Japanese Micro-Steps Toward The End Of An Era

“Japan’s economy is likely to continue to face a severe situation for the time being, especially with respect to exports,” said Masaaki Shirakawa, the Governor of the Bank of Japan, when he was talking to business executives in Nagoya (Japan Today). He blamed the European debt crisis and the strong yen.

Whatever the causes—Eurozone chaos, dollar devaluation, yuan peg, etc.—the strong yen puts pressure on Japanese exporters to sacrifice profits overseas or lose market share. Consequently, exporters have redoubled their efforts to relocate production to plants outside Japan. Honda and Toyota announced that they would switch production of certain vehicles from plants in Japan to their plants in Alabama for export to South Korea. Honda announced that it would shift production of big motorcycles from Japan to Thailand. The list goes on. Japan Inc. is adjusting to the strong yen.

Not surprisingly, trade deficits are making a regular appearance. The October details were ugly. Exports fell 3.7% from a year earlier, in part due to sluggish IT demand. Exports to China skidded 7.7%. Imports were up 17.9%. It was the fifth month of trade deficits this year (graph), and Export Nation Extraordinaire will likely end up with a trade deficit for 2011. The end of an era.

So, October unemployment jumped to 4.5% from 4.1%. By US standards, it’s still low; birthrates have been declining for decades, and every year, fewer and fewer young people enter the workforce as more and more people retire at the top end. Another ratio that looks outright glorious compared to the jobs nightmare in the US: there were 67 job offers to every 100 job hunters. So unemployment will not be a huge issue.

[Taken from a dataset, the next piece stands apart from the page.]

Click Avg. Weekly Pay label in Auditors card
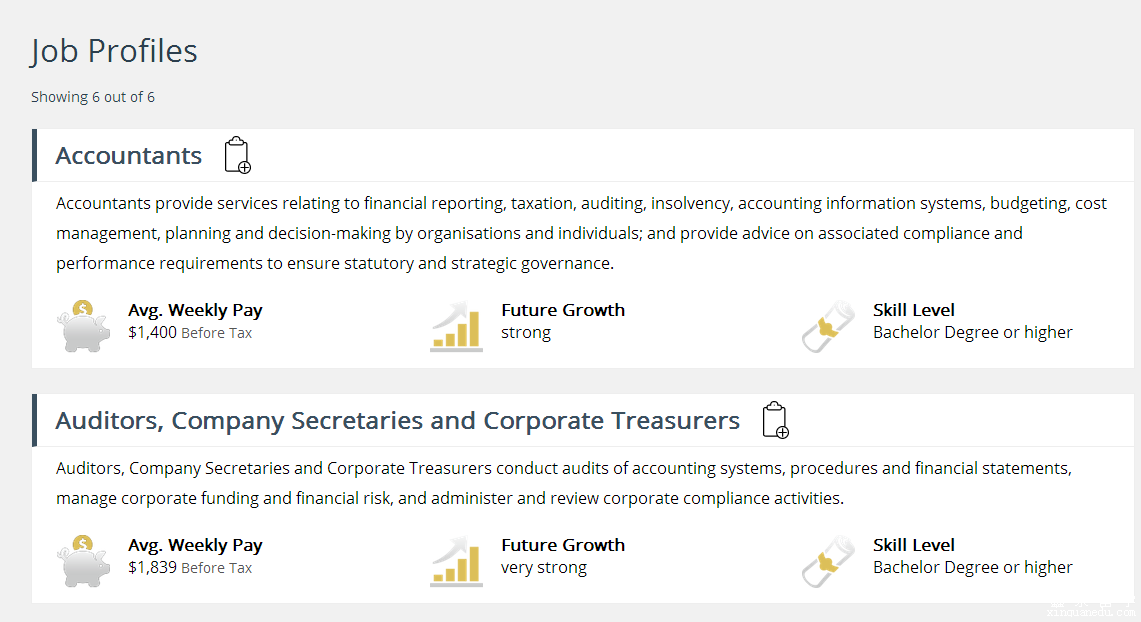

What will be a huge issue is having these fewer workers service the exploding gross national debt that has reached the astronomical level of 230% of GDP (Greece’s may hit 160% soon). Repaying it is impossible. And at some point, the house of cards will come down, either through massive inflation, devaluation, or selective default. In the interim, the BoJ tries to keep yields near zero to essentially eliminate interest expense as a budget item. A matter of financial survival. The BoJ has no other option. If short-term rates rose from near zero to, say, 3% on this kind of indebtedness, the government would not be able to make interest payments for long. Selective default would be one of the options. A scary thought.

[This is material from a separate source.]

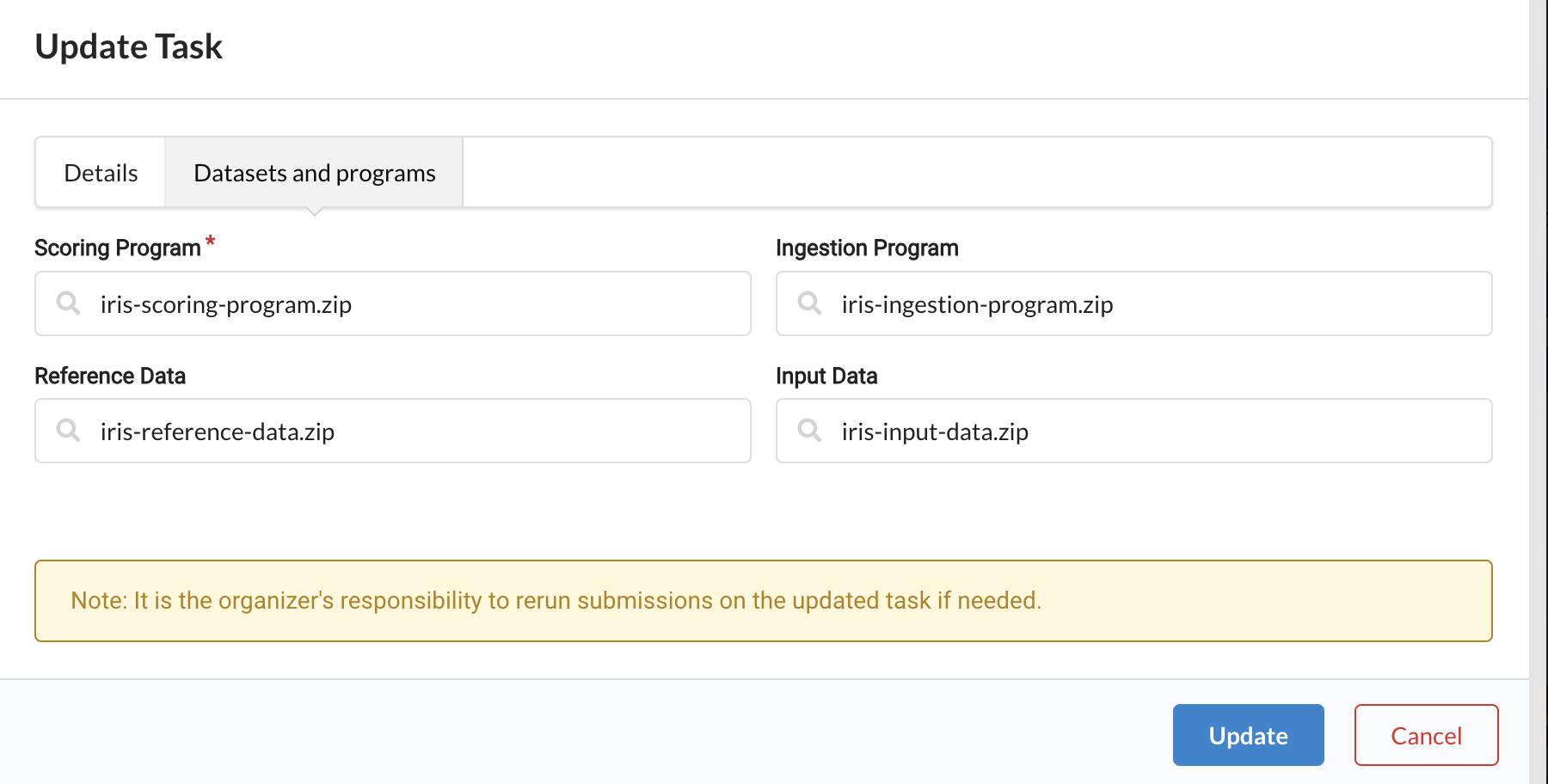Switch to the Details tab
This screenshot has width=1548, height=784.
pos(101,173)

A thought that probably every Japanese adult has had. It’s a fact of life. So, Japanese household spending has been dropping for eight consecutive months, according to the Ministry of Internal Affairs (Japan Today). And the big consumption tax hike that is making its way through the political system isn’t exactly an uplifting thought either.

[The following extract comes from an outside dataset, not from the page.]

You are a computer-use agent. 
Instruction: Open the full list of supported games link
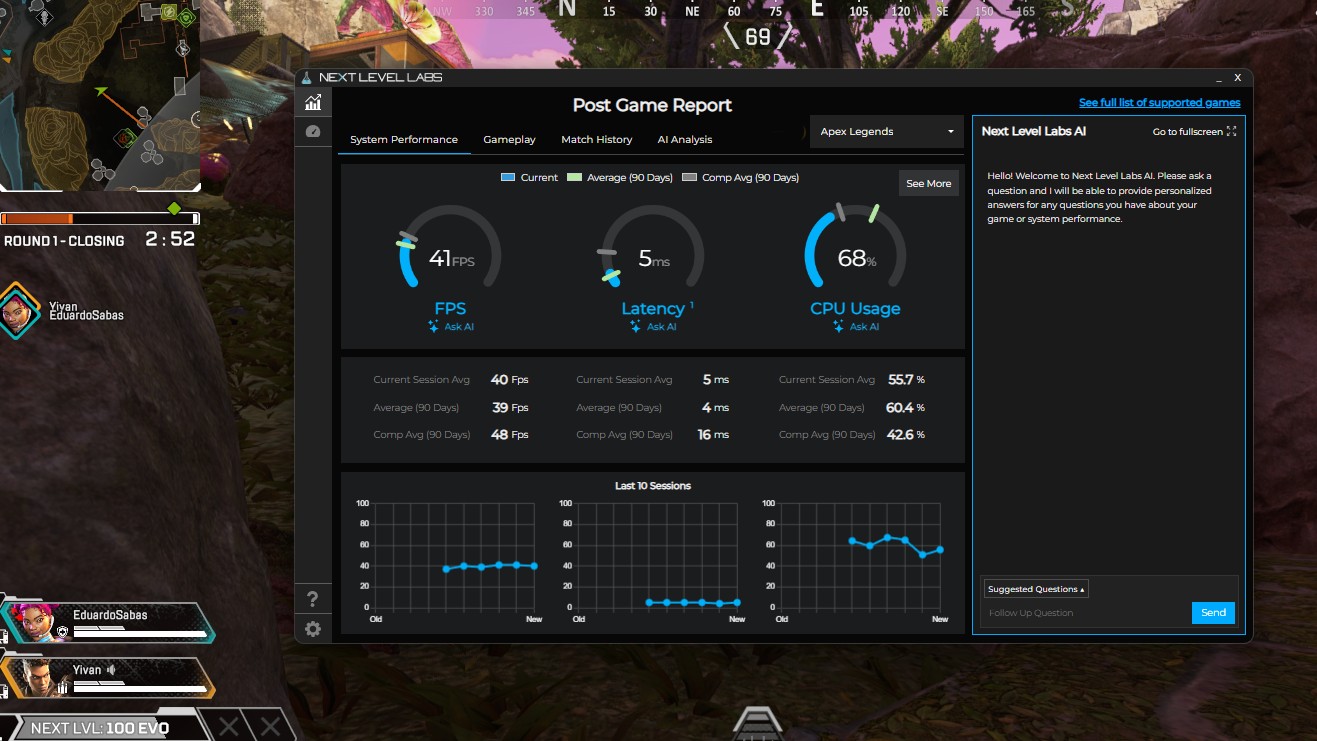click(1159, 103)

To counter all this, the BoJ increased its asset buying program by ¥5 trillion to ¥55 trillion ($724 billion). The additional cash will be plowed into Japanese government bonds in an endless strategy of printing money and buying assets to prop up the house of cards. And it’s working: 10-year yields are around 1% despite the dance of downgrades that won’t stop at the current AA- rating. At these yields, practically no one outside Japan wants to buy this crappy debt—95% is internally funded.

The BoJ’s other bets have been REITs and EFTs. Since December 15, 2010, it intervened in the open markets whenever the Nikkei dropped significantly during the morning session. Currently, purchases are capped at ¥1.4 trillion ($18.4 billion). For greater effect, they’re published on the BoJ website. But it has been a losing trade. Despite these purchases that were supposed to prop up the markets, the Nikkei is down 22% from its February high this year (and down 78% from its all-time high in 1989).

“This is not what a central bank should be doing,” said Masaaki Kanno, BoJ’s former chief foreign-exchange dealer. “The program started in an emergency, and it’s been snowballing.”